Defect van de Maand

October, 2020
Flying Bug
This summer in Western Pennsylvania we have had to contend with mosquitos, flies, bees, hornets, and now these flying bugs. The bug-like inclusion shown here is a common crystalline devitrification stone called Beta Wollastonite. Wollastonite is composed of calcium silicate and will form in cooler areas of the furnace and forehearth. It typically crystallizes into large prisms that produce vivid retardation colors in polarized light. These types of stones will not melt in molten glass and thus the cullet containing these stones should not be re-introduced into the batch.
September, 2020
This sea green stone actually started as a grass-green colorant. Chromic oxide, is a batch additive used to make green glass. It can form inclusions due to insufficient melting or mixing. Excessive moisture or humidity may have caused it to agglomerate. Chromic oxide stones are difficult to melt and therefore should not be returned to the cullet supply.
August, 2020
Nazca Desert Drawings
In the Kingdom of the Crystal Skull, Indiana Jones used (real) giant desert drawings to locate the (fictional) city of Akator. The unusual markings at the fracture origin shown here bear an eerie resemblance to the drawings created by the Nazcas, and are similarly shrouded in mystery. This particular origin was found at the inside knuckle of a glass container along with embedded material.
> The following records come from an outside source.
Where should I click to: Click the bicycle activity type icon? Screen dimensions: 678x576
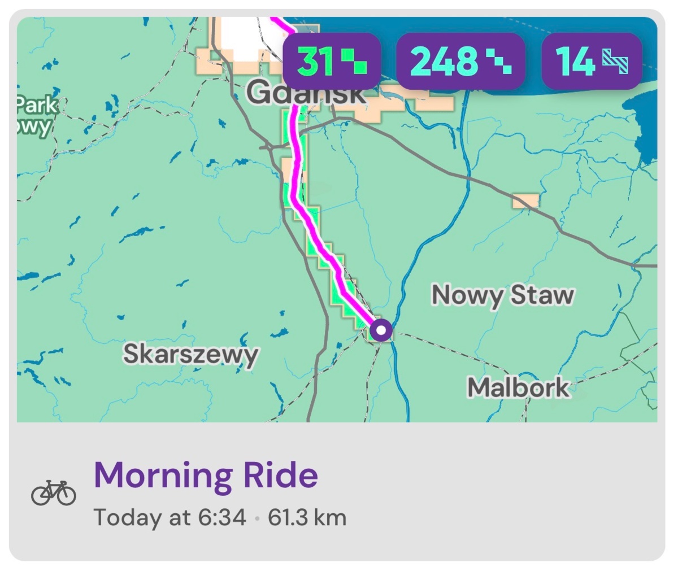[53, 492]
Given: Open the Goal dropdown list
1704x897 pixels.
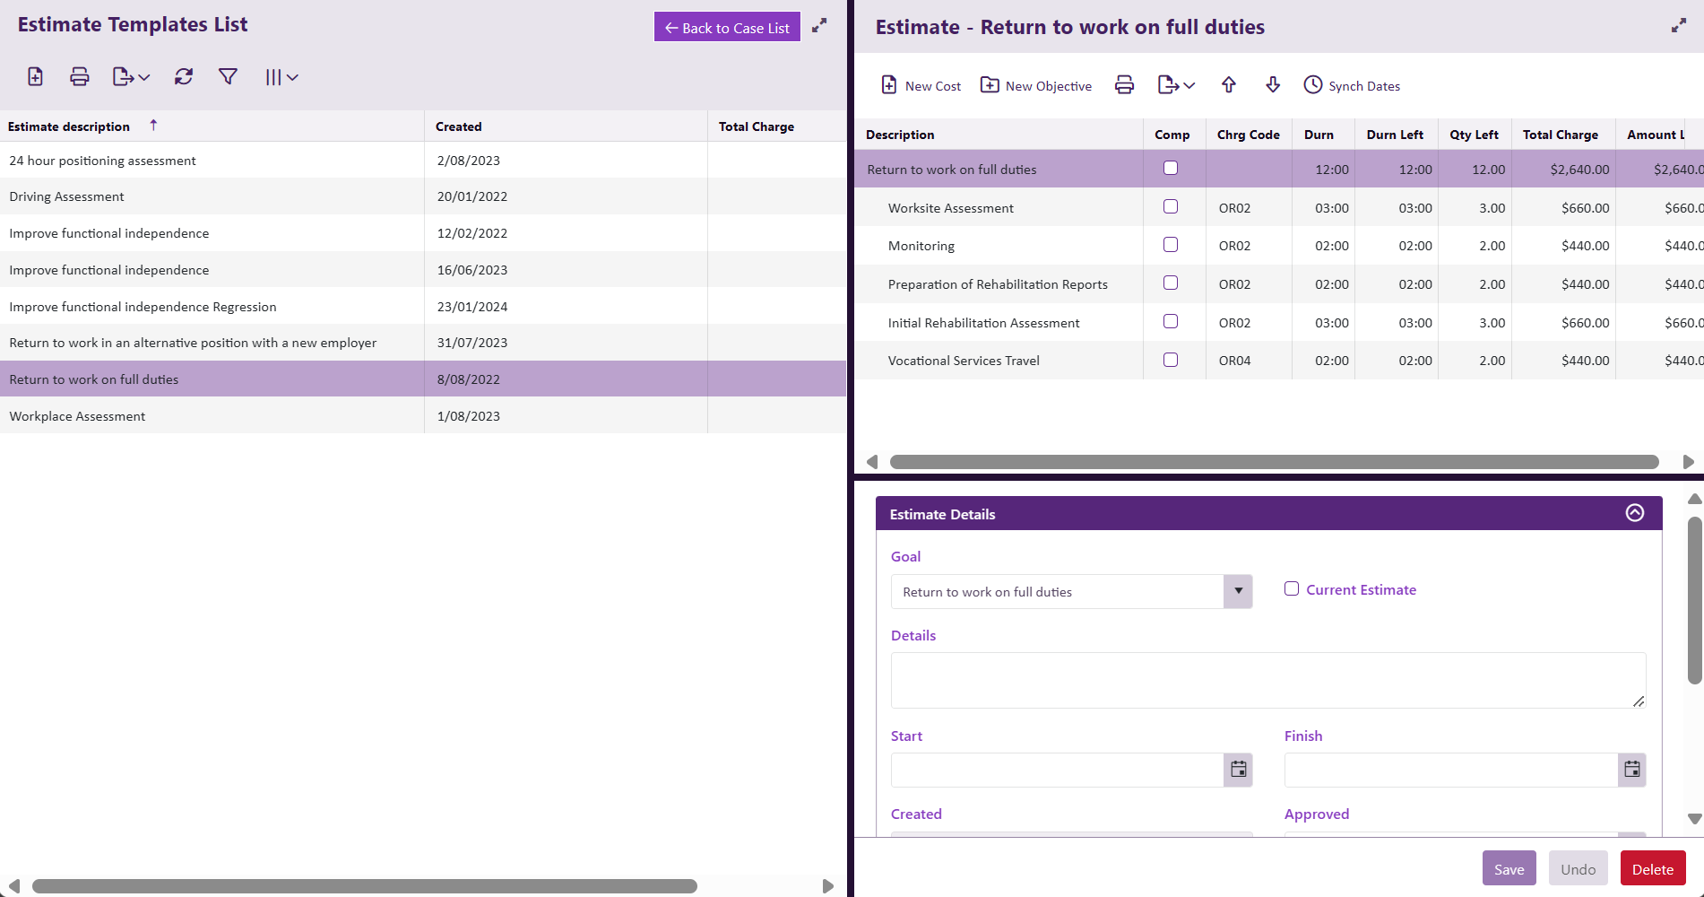Looking at the screenshot, I should coord(1238,592).
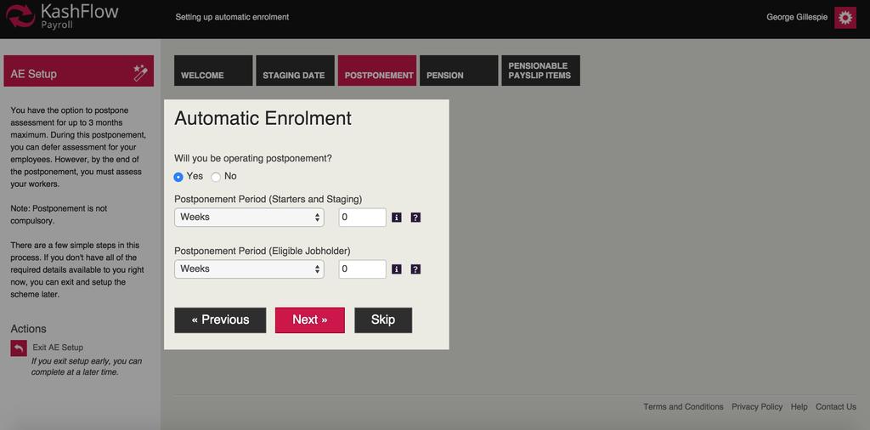Go to the Staging Date tab
The image size is (870, 430).
(x=293, y=71)
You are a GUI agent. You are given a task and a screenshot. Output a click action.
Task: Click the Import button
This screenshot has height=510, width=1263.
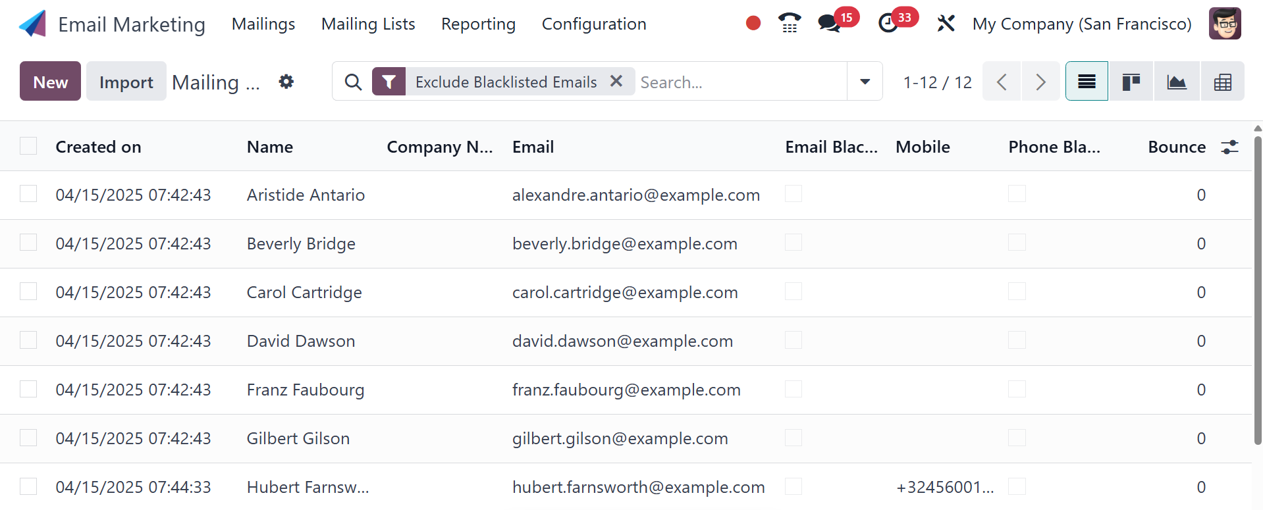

Elemental analysis showed that the metal particulate was composed primarily of nickel and iron, likely caused by degradation of the plunger.
July, 2020
Bottle Opener
This crescent-shaped fracture typically occurs on bottles with a crown closure. Bottles broken during opening usually have a C-shaped fragment missing from the locking ring. This fracture pattern is usually caused when the consumer accidentally makes contact with the underside of the locking ring of the bottle with an opener rather than engaging just the cap.
June, 2020
Finish Line
This photomicrograph shows a top-down view of the sealing surface on a bottle. Three percussion cone flaws can be seen, of which one has extended into a crack across the finish. These percussion cones were caused by downward-directed impacts from a blunt object with a relatively small radius.